--- MATERIAL PROVIDED Enclosed Below ---
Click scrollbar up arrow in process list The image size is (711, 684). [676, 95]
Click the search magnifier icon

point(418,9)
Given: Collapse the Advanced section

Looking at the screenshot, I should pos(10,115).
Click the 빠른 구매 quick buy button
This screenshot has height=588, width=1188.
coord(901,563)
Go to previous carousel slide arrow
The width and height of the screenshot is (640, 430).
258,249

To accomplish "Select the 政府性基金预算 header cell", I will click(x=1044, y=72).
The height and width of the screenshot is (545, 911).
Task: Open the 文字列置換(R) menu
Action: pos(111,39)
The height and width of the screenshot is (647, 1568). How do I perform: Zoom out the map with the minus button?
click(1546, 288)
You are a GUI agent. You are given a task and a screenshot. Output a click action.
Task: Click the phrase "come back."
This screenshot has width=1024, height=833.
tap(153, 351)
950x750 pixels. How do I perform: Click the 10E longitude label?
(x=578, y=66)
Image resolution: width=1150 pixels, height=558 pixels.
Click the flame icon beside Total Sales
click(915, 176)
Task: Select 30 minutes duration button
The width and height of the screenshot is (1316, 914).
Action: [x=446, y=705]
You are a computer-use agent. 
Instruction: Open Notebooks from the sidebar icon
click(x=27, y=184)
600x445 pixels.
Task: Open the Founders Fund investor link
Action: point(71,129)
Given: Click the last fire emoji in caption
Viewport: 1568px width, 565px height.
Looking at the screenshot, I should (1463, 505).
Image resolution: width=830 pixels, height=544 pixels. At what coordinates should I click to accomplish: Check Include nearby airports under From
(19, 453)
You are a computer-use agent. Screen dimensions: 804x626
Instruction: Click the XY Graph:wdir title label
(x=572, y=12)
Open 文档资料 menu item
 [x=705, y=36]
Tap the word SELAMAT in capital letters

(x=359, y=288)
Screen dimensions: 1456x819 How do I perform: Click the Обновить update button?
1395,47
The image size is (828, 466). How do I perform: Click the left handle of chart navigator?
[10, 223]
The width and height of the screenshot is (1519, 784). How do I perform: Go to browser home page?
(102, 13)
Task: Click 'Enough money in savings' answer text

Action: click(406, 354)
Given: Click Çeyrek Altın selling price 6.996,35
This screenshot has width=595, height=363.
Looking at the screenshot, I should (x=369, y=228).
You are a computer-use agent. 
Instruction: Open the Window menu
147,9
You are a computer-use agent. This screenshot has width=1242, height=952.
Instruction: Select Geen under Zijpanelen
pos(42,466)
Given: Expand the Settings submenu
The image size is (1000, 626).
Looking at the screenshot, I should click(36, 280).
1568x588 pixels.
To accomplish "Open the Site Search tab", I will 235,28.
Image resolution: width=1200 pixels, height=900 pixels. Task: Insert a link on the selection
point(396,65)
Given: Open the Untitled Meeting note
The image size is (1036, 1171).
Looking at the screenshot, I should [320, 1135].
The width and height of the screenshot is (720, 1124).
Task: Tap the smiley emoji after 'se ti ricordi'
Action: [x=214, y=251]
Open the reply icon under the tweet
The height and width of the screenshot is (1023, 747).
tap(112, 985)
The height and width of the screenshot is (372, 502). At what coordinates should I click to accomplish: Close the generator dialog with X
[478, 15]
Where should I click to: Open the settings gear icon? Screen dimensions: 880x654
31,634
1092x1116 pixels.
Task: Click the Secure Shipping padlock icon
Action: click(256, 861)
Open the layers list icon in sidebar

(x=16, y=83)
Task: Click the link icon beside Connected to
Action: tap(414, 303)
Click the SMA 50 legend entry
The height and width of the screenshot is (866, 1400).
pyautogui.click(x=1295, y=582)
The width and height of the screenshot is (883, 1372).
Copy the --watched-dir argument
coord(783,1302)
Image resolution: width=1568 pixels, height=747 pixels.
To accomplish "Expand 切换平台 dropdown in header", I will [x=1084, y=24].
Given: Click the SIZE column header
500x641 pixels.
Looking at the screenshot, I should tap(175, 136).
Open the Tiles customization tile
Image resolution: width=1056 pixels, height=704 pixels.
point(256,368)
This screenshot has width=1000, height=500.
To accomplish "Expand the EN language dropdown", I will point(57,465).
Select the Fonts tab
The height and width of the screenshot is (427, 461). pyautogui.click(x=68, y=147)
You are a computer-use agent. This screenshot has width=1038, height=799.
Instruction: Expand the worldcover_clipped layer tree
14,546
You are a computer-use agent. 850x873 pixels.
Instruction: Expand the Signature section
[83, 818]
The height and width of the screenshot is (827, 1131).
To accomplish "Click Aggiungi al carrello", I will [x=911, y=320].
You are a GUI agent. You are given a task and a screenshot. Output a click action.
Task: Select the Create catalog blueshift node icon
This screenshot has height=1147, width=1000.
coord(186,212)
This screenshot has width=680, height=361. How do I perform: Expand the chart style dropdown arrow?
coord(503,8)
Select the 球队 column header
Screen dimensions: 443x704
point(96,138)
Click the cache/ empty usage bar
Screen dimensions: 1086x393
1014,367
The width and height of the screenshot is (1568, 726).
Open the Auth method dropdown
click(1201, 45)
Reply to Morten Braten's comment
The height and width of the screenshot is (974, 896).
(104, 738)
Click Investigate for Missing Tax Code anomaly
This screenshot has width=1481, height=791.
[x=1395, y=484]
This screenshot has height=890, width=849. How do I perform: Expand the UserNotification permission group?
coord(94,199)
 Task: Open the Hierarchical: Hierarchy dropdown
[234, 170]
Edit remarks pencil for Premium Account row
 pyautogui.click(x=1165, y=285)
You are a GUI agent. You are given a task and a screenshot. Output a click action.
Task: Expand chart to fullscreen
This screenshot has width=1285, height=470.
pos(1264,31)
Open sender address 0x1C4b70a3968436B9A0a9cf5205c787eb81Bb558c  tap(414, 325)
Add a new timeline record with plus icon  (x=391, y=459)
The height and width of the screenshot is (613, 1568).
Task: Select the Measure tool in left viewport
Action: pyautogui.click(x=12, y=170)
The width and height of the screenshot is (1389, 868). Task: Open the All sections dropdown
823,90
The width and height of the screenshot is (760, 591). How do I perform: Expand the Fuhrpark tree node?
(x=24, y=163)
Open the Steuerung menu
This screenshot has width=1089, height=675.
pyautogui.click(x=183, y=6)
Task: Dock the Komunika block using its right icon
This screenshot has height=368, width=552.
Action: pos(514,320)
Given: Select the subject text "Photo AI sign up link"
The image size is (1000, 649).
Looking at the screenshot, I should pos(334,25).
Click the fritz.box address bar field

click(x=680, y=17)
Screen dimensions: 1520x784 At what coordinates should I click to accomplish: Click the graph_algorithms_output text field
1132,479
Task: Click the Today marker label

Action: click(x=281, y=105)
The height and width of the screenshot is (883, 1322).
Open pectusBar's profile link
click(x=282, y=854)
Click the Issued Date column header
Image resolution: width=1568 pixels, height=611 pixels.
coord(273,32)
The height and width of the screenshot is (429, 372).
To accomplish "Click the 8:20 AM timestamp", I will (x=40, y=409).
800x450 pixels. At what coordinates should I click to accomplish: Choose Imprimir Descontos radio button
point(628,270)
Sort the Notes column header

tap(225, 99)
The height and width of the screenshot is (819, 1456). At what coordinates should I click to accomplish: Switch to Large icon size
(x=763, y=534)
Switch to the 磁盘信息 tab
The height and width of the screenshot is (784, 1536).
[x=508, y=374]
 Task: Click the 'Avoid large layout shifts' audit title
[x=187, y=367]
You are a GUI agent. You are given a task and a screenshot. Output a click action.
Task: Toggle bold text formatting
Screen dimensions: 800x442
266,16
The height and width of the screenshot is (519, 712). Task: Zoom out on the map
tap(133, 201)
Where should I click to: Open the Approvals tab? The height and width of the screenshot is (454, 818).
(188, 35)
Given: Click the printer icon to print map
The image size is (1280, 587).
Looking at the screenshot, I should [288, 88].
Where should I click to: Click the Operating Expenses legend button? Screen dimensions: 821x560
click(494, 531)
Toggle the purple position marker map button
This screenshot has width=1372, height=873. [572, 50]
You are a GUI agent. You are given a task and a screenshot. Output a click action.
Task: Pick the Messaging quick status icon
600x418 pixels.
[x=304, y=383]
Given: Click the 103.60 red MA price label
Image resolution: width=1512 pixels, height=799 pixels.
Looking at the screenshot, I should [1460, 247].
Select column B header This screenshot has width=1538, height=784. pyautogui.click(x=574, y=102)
--- End of Enclosed MATERIAL PROVIDED ---
*WHAT YOU WILL DO:* Reproduce each line in the listing above that mentions the string "computer".

*TASK SOLUTION:*
You are a computer-use agent. 
You are a computer-use agent. Screen dimensions: 804x626
You are a computer-use agent. 
You are a computer-use agent. This screenshot has width=1242, height=952.
You are a computer-use agent. This screenshot has width=1038, height=799.
You are a computer-use agent. 850x873 pixels.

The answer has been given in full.